Kathleen J. Stebe
Kathleen J. Stebe received a B.A. in Economics from the City College of New York, Magna cum Laude, and a Ph.D. in Chemical Engineering at the Levich Institute, also at CCNY, under the guidance of Charles Maldarelli. Thereafter, she spent a post-doctoral year in Compiegne, France working with Dominique Barthès Biesel. Professor Stebe joined the Department of Chemical Engineering at Johns Hopkins University, where she rose through the ranks to become Professor and to serve as the department chair. In 2008, Professor Stebe joined the faculty at the University of Pennsylvania as the Richer and Elizabeth M. Goodwin Professor of Engineering and Applied Science. From 2008-2012, Professor Stebe served as the department chair of Chemical and Biomolecular Engineering. In July 2012, she assumed the post of Deputy Dean for Research in the School of Engineering and Applied Science.

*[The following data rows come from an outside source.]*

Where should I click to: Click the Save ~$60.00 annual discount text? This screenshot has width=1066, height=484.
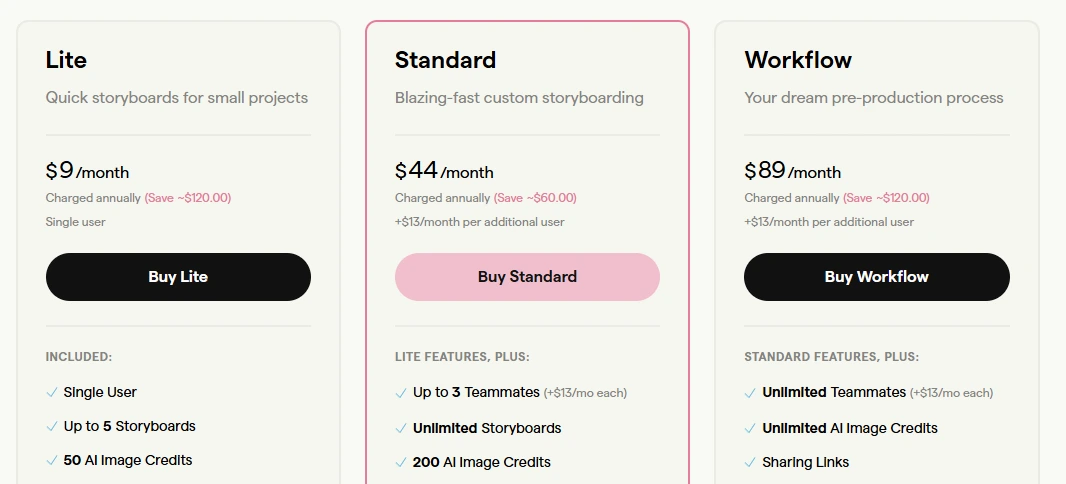[x=535, y=198]
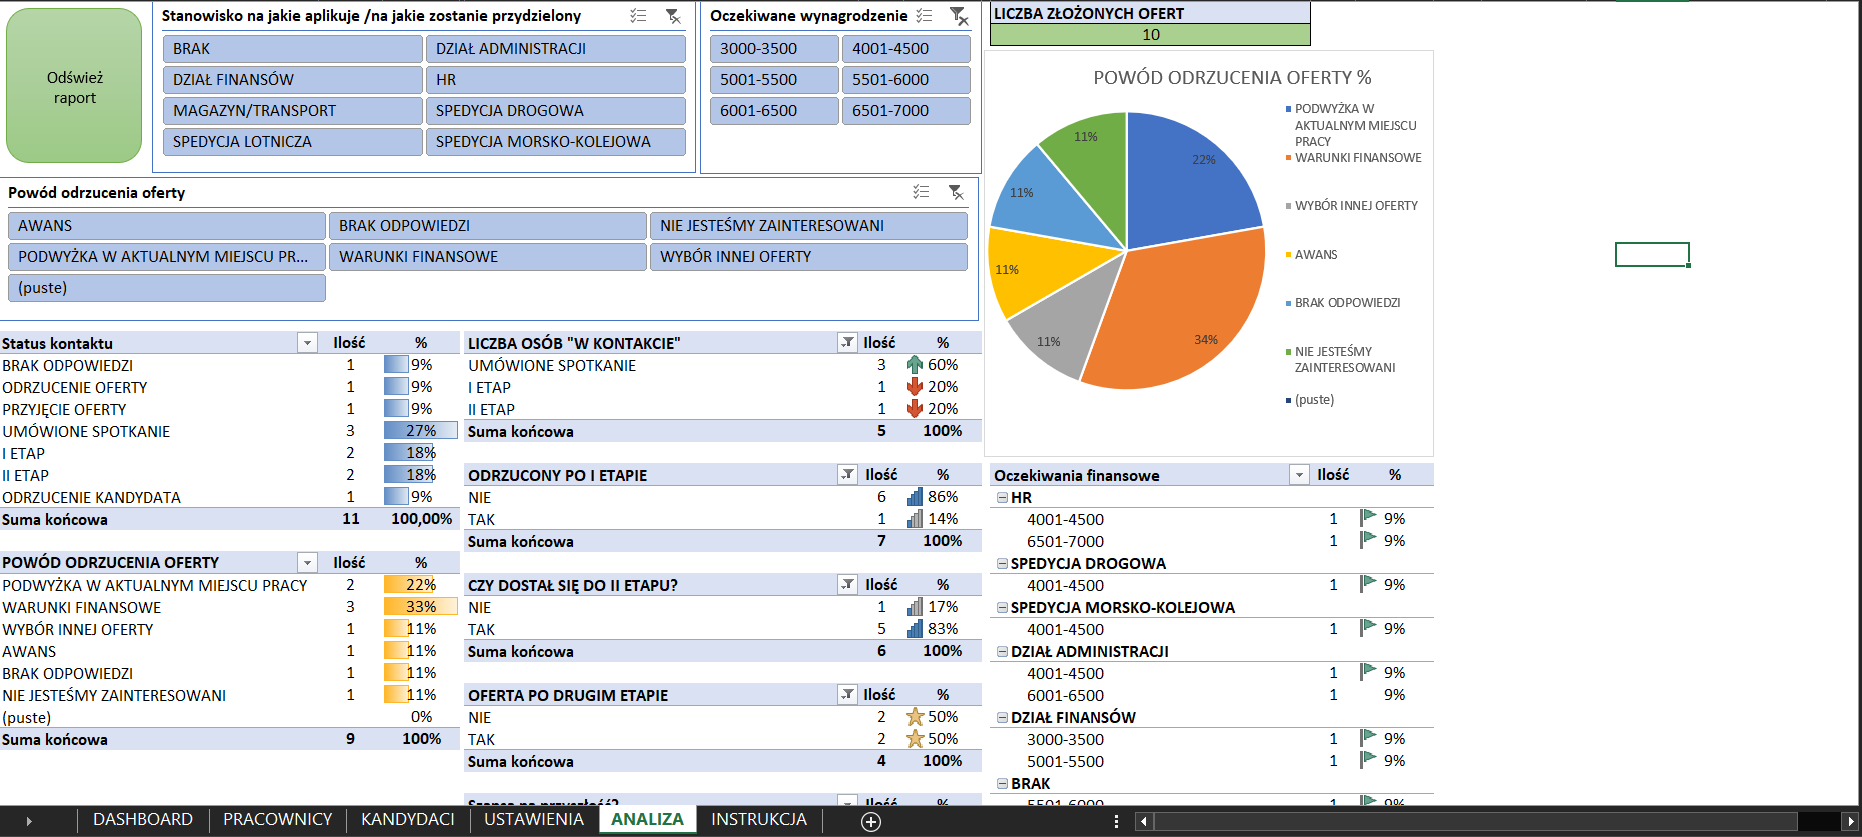The height and width of the screenshot is (837, 1862).
Task: Toggle multi-select on Stanowisko slicer
Action: pos(638,16)
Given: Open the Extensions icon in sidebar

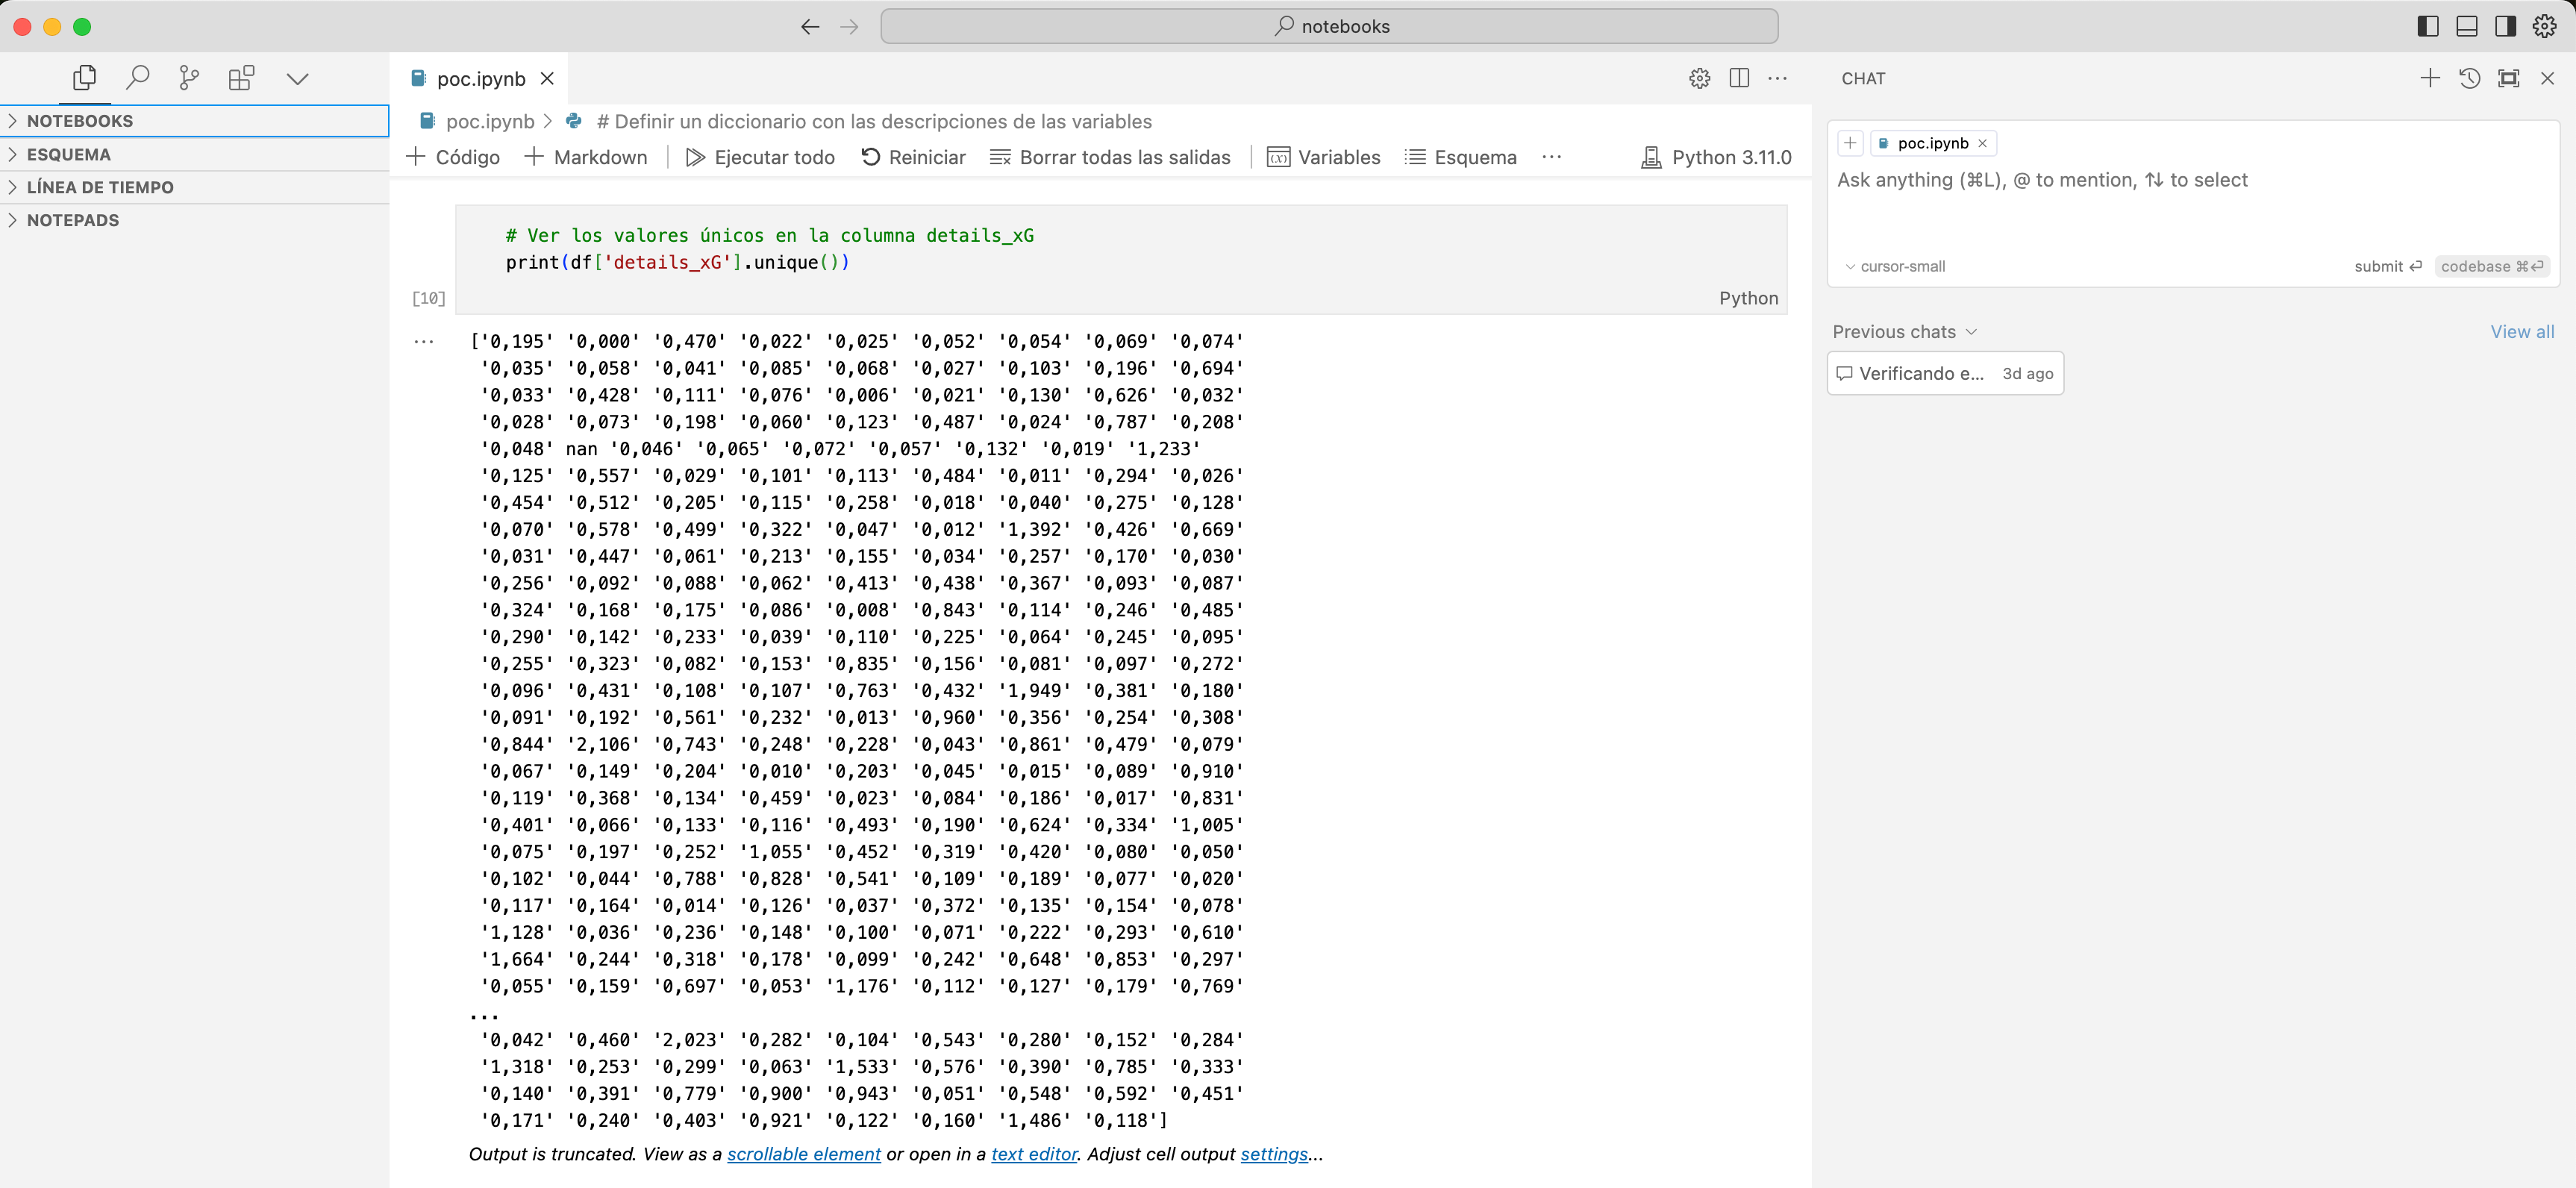Looking at the screenshot, I should 241,78.
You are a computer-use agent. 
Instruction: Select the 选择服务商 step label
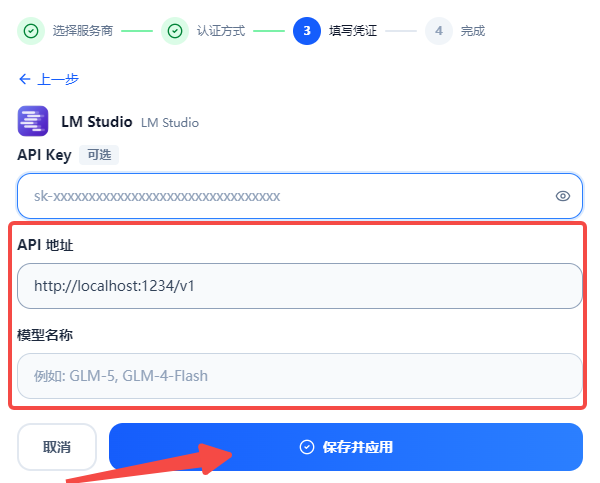(83, 31)
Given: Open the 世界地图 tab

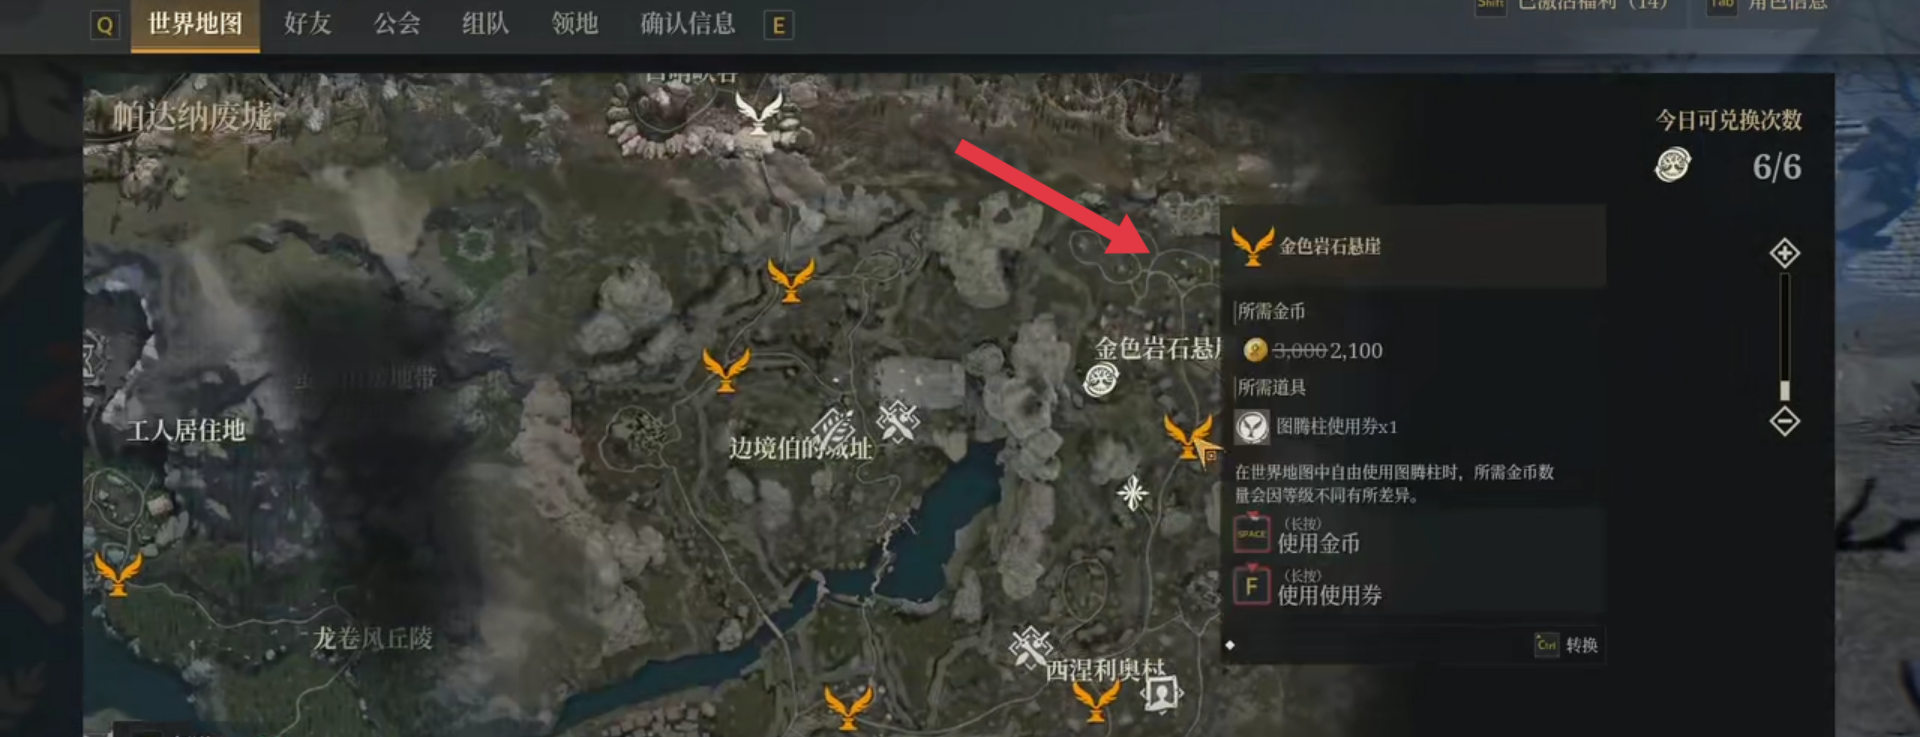Looking at the screenshot, I should pos(195,24).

Professor Stebe has been a Fellow at the Radcliffe Institute for Advanced Studies; she has received the Robert S. Pond Excellence in Teaching Award at JHU, the Frenkiel Award from the Division of Fluid Dynamics of the American Physical Society, and was named a Fellow of the APS. Professor Stebe's research focuses on directed assembly in soft matter. Foci include particles interacting by capillarity at interfaces, and particle assembly in complex fluids, including liquid crystals and lipid bilayers. She is an expert in interfacial flows, with particular emphasis on surfactants and Marangoni effects. Other aspects of her research address dynamic surface tension, rheology of protein-laden interfaces, and the design of interfaces and bounding surfaces for biological and materials applications.